Records for this task section start

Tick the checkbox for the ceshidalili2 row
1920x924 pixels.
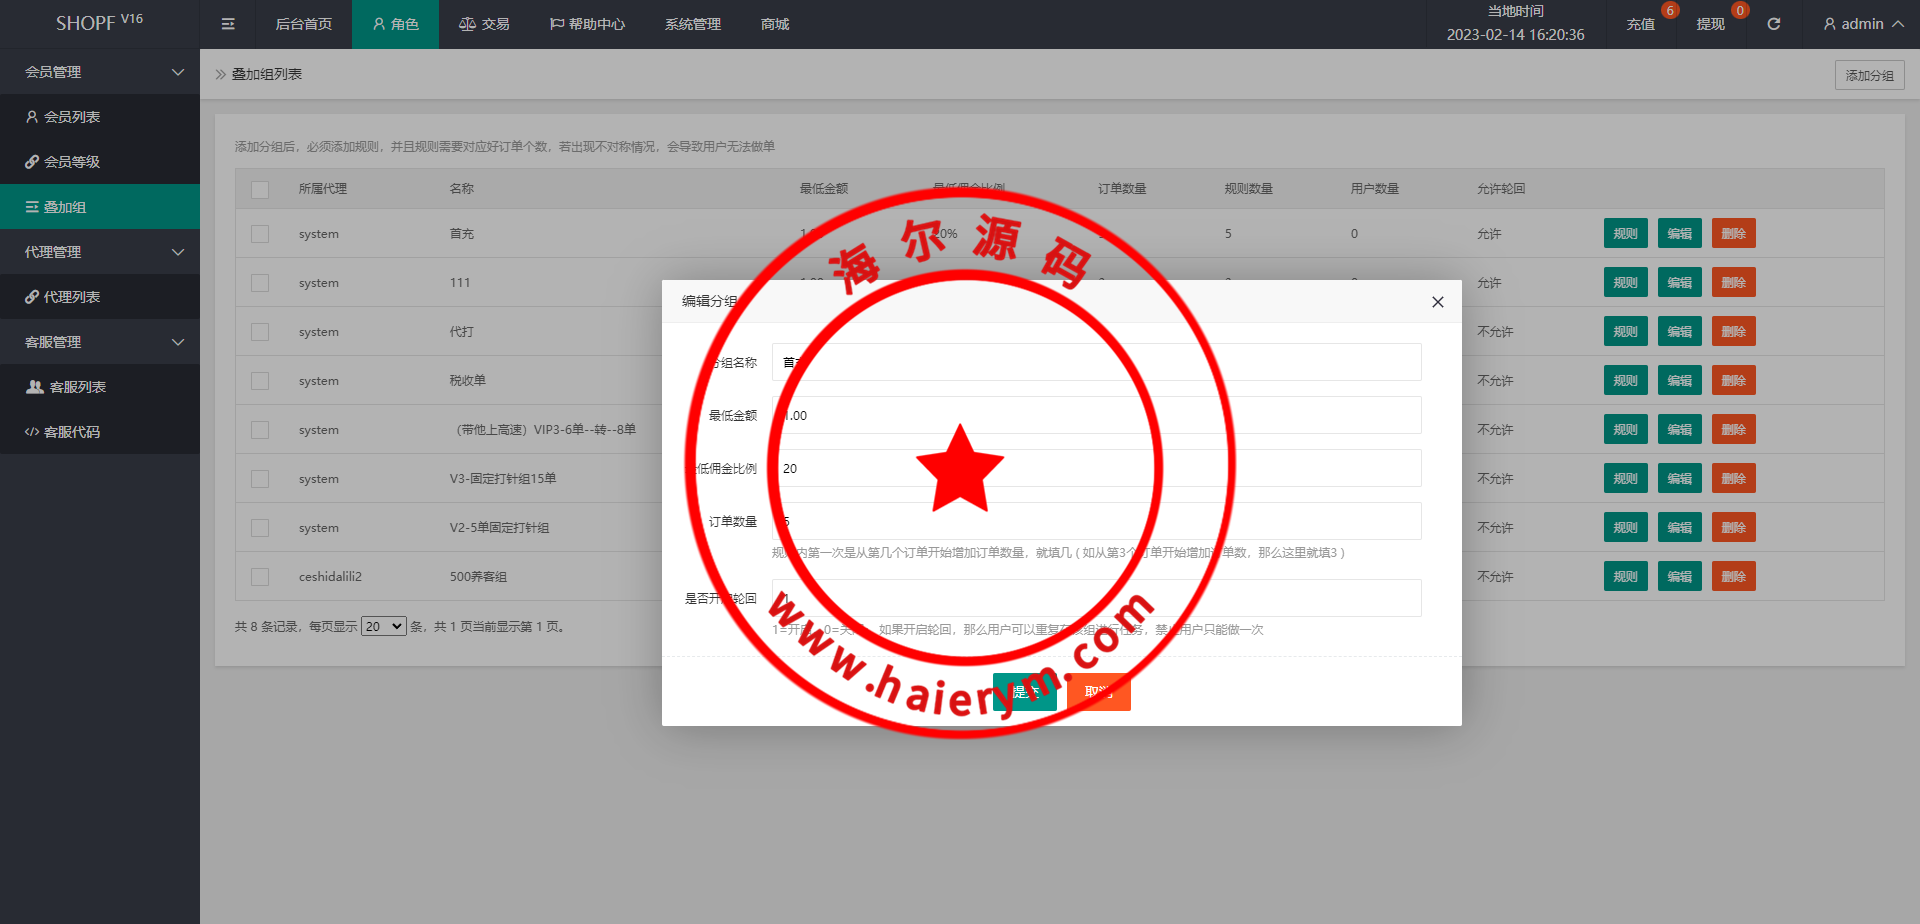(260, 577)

Records for this task section end
Records for this task section start

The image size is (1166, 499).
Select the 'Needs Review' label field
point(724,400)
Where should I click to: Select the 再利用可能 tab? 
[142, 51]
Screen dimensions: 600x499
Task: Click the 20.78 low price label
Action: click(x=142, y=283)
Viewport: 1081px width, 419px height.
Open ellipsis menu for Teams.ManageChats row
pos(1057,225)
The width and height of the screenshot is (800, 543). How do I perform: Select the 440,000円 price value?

Records for this task section end
Records for this task section start

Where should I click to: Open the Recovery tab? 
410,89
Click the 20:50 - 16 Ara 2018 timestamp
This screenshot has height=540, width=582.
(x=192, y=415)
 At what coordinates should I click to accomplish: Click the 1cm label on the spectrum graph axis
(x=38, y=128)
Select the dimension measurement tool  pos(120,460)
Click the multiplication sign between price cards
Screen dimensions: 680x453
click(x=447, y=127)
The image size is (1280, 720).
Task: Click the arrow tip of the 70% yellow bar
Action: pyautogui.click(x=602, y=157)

Records for this task section end

- **Instructions for the task**
Given the records above, reproduce precisely and only the lines between the line holding "This screenshot has height=540, width=582." and the line holding "Click the multiplication", inclusive.

- **Response below**
This screenshot has height=540, width=582.
(x=192, y=415)
 At what coordinates should I click to accomplish: Click the 1cm label on the spectrum graph axis
(x=38, y=128)
Select the dimension measurement tool  pos(120,460)
Click the multiplication sign between price cards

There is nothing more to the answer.